The Russians face a very different problem. They are a colossus with feet of clay and they know it. There are fundamental weaknesses with the size, shape and demography of the Russian Federation. It’s not that a weak Russia will disappear from the map; it’s that it could shrink to becoming just a third-rate European power, shorn of its Asian domain, shattered across the steppes of the European plain.

This is a big reason why Putin is not a second Hitler. Hitler took power in a nation state that can dominate Europe. Even today, Germany does so peacefully. Russia is not nearly as strong. It hasn’t the economic or political strength to hold Europe in its orbit. Putin can’t remake Russia through endless wars of aggression; it would crack apart at the seams.

The best security for the Russian Federation is twofold: a vast nuclear arsenal and being seen as a great power. The former guarantees its physical security from outside invasion, the latter gives it leverage to pursue vital interests both inside Russia and overseas. Nobody dared arm the Chechens for fear of stirring the Russian nuclear bear, yet the reality is, a determined enemy in the 1990s could well have done so and really knocked a few more teeth from Moscow.

The Russians must have the stature to keep others from taking advantage of its obvious weaknesses. They also must have access to the markets needed to fuel the economy and keep their nuclear arsenal functioning. Nukes eventually go bad; someone may well someday find a way to shoot them down. On both counts, Russia must have markets for its energy supplies and raw materials and must be able to get the advantageous deals needed to keep its economy going and its military technology advancing.
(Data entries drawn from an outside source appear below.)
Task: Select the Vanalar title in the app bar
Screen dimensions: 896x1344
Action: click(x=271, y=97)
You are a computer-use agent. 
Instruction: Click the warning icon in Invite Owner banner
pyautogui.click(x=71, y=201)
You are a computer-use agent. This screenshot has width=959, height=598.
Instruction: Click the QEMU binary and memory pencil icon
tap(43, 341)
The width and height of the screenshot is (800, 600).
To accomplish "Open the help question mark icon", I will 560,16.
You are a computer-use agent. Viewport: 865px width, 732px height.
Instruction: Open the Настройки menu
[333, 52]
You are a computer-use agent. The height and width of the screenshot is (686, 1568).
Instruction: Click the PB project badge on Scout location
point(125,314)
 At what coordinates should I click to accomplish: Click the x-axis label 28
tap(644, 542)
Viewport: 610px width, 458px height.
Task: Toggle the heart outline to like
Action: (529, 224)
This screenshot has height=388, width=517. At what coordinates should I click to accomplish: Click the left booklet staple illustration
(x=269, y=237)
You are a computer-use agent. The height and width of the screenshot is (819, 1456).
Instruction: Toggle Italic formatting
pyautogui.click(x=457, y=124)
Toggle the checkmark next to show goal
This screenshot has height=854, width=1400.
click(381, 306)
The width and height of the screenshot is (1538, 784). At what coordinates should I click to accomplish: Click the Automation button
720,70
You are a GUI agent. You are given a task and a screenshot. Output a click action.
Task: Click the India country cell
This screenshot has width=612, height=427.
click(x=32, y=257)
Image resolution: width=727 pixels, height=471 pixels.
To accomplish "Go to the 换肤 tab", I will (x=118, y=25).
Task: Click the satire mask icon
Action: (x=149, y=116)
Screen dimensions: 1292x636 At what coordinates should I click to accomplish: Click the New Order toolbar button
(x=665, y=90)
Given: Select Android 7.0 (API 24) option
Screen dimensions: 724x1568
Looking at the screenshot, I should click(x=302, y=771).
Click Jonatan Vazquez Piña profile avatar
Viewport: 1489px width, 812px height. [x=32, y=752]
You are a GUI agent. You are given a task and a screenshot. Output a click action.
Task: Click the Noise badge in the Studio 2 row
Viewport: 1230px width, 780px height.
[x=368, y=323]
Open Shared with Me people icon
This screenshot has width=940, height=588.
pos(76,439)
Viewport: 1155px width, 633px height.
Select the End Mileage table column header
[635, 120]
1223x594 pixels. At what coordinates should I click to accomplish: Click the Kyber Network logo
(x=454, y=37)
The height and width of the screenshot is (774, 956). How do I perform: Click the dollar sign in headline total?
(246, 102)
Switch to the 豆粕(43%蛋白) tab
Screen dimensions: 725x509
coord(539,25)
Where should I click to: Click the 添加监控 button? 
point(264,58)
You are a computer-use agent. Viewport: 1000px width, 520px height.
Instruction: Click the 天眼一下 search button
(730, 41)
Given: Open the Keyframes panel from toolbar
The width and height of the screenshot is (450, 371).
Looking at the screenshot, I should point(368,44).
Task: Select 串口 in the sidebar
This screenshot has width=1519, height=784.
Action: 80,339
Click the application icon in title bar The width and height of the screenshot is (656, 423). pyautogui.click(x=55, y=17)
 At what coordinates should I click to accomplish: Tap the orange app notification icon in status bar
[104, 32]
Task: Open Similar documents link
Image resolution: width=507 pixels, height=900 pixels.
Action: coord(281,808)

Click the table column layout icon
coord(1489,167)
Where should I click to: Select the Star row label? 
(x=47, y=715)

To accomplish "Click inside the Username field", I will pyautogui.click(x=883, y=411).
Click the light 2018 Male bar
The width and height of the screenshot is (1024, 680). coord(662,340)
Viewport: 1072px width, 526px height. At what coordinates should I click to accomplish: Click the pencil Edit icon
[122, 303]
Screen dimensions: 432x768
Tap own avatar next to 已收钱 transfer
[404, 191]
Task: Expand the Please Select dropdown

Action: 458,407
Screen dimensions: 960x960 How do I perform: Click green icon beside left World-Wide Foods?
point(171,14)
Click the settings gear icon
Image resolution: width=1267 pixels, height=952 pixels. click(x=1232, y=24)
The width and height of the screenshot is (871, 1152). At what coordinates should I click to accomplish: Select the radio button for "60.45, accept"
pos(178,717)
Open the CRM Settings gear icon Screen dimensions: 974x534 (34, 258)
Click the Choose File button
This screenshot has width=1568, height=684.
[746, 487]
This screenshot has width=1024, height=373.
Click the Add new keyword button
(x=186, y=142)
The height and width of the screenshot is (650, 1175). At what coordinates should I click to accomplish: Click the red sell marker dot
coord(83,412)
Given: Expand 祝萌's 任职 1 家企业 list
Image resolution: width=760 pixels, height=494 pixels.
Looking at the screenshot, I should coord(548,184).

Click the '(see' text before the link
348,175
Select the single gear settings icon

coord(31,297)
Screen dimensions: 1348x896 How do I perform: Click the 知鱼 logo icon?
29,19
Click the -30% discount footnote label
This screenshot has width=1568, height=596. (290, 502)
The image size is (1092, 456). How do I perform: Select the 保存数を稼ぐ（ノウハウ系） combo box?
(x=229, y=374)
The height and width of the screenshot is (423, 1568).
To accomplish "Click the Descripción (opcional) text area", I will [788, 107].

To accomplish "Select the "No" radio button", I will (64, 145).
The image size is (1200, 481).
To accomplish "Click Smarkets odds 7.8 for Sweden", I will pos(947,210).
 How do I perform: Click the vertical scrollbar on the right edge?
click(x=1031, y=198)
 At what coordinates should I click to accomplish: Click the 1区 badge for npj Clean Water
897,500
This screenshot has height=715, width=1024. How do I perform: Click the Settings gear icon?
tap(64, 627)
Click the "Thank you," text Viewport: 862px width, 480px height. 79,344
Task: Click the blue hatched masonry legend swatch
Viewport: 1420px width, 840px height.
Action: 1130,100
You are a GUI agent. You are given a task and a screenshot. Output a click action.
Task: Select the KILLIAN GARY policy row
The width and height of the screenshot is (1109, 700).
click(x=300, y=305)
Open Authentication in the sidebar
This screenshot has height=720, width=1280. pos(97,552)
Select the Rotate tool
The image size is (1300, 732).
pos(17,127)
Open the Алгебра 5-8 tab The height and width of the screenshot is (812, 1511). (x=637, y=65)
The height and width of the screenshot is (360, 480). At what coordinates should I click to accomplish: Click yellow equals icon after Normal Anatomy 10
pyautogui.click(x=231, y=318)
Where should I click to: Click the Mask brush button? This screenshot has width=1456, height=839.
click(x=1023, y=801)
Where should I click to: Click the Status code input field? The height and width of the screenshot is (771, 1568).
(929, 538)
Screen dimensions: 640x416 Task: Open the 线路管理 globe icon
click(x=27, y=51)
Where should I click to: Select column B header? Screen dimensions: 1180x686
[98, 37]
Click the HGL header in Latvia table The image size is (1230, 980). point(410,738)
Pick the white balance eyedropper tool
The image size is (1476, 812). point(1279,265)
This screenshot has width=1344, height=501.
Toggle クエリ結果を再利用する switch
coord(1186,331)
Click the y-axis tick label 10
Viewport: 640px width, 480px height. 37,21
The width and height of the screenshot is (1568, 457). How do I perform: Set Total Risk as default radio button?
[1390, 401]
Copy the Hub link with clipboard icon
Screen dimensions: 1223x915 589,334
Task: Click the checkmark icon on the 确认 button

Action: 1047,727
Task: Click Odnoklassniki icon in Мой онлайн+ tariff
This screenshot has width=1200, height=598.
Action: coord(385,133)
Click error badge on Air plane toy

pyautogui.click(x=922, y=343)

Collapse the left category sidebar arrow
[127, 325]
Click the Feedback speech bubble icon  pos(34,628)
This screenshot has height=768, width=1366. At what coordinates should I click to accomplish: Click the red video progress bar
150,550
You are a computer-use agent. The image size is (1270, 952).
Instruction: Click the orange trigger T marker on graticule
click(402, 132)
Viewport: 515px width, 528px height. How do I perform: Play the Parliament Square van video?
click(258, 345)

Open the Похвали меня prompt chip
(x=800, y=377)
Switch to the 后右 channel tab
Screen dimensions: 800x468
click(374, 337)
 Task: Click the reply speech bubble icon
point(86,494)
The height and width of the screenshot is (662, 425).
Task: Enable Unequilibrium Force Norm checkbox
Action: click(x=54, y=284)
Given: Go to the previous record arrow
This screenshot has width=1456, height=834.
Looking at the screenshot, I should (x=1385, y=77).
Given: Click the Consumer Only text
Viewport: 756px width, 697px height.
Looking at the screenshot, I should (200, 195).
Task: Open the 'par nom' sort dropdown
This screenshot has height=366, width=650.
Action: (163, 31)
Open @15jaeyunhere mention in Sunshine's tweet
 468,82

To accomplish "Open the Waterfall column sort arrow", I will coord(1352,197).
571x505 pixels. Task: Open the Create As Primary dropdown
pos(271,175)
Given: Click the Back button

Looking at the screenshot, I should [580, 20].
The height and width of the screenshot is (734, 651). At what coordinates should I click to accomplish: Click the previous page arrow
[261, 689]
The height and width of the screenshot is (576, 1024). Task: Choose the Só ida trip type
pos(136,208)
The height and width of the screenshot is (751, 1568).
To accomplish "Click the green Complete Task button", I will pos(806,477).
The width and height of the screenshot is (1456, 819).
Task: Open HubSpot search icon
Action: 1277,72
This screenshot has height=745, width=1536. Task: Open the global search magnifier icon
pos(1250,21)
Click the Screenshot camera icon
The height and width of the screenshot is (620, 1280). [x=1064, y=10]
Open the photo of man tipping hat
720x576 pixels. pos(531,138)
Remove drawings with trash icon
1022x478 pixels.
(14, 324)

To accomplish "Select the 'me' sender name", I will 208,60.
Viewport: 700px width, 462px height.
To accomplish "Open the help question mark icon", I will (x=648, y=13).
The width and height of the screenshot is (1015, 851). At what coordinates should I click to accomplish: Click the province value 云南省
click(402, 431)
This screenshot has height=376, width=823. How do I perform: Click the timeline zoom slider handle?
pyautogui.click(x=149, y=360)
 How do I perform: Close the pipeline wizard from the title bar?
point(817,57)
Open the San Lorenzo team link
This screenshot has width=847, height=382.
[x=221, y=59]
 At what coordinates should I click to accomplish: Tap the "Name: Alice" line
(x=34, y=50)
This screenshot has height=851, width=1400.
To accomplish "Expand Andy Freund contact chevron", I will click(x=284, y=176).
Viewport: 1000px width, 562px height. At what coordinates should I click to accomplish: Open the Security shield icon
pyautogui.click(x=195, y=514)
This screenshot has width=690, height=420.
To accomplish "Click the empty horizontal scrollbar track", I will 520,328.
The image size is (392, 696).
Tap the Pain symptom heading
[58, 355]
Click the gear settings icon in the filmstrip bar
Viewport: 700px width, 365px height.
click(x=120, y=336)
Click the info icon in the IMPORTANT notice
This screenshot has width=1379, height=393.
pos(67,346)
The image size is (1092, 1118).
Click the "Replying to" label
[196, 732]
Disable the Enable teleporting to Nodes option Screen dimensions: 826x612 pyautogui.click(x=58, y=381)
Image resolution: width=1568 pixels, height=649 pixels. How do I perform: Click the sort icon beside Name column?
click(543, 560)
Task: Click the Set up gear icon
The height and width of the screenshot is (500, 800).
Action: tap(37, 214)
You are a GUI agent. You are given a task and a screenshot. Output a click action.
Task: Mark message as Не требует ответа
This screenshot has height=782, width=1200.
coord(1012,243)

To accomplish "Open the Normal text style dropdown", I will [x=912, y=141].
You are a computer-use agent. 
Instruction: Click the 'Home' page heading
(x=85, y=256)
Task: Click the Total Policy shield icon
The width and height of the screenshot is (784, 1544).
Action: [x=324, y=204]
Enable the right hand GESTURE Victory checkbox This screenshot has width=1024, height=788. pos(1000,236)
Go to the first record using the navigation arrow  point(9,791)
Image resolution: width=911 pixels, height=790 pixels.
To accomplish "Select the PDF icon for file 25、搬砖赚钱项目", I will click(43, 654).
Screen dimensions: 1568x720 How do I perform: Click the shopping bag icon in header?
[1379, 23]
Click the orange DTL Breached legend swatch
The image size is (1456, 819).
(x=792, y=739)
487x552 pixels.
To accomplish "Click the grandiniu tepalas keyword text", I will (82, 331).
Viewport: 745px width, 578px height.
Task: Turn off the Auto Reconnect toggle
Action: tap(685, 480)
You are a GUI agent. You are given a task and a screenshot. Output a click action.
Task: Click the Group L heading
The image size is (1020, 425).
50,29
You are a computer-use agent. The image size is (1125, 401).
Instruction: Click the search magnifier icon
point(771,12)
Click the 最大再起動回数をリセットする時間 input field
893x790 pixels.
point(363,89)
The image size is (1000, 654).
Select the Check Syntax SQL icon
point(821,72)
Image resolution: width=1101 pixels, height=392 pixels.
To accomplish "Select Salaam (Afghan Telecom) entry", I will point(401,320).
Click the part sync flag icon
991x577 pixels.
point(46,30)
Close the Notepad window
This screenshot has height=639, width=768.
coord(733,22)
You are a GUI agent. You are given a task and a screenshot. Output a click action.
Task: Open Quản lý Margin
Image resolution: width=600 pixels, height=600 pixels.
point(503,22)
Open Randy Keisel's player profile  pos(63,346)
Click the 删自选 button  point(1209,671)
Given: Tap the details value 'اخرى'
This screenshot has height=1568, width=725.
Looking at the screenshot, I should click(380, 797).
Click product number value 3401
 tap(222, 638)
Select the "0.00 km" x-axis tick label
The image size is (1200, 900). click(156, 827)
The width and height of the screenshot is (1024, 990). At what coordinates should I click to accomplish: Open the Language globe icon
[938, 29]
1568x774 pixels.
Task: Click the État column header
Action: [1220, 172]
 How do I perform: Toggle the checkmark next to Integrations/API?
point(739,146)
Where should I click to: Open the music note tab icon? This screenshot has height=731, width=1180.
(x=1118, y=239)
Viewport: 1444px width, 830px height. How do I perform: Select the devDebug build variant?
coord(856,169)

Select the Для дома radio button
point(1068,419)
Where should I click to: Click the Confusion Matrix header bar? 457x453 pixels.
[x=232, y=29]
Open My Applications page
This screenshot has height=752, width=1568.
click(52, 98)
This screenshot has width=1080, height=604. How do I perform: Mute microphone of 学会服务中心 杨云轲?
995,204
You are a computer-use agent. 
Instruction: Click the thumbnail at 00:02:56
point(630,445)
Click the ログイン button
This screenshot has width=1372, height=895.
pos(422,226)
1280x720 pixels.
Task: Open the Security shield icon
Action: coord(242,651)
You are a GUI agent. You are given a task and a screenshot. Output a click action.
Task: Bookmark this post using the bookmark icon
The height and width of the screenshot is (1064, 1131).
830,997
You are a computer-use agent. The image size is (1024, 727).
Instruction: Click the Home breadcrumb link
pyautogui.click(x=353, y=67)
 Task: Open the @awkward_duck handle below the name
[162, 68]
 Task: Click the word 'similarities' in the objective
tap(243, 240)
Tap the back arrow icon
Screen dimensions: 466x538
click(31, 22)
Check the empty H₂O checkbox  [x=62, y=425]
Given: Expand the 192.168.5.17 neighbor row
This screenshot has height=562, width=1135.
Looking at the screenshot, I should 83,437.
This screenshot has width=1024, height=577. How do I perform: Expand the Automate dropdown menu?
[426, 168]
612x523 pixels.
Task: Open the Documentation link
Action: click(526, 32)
Syria is a strong step forward in that regard. It proves Russia can still get big things done. It will put pause to any quiet Chinese ambition to dominate its resource-rich Far East; it’ll still violent secessionists within the Federation and take the wind out of the sails of the democrats who, if allowed to take over too quickly, might well allow secession votes across Russia. It’ll also reassure allies in Central Asia, the Caucuses and in Belarus: when the chips are down, they needn’t accept whatever the West tells them.

It also turns a small corner on the relationship with the United States. Putin knows American policy isn’t disciplined. He doesn’t have an aggressive ideology that demands the Russian tricolor in Washington. He simply wants to keep Russia on the map as a great power (with all the privileges that pertains for himself and his inner circle). So he can ratchet down the conflict and take the heat off from the formidable American alliance system now bearing down on him.

To join together and kill a common enemy is exactly the kind of breathing space the Russians need. If Russia is to survive the twenty-first century, it cannot have a second full-on Cold War with the United States, especially in its rump state. Anything that lessens that possibility is a win for the Kremlin.

Regardless of what the Syrians do, American and Russian priorities are clearer than ever

Should the deal fail, it will invariably become a blame game. But the priorities are clear; America and Russia can live with a broken Syria, so long as it’s quiet.

This story first appeared at Geopolitics Made Super, September 14, 2016.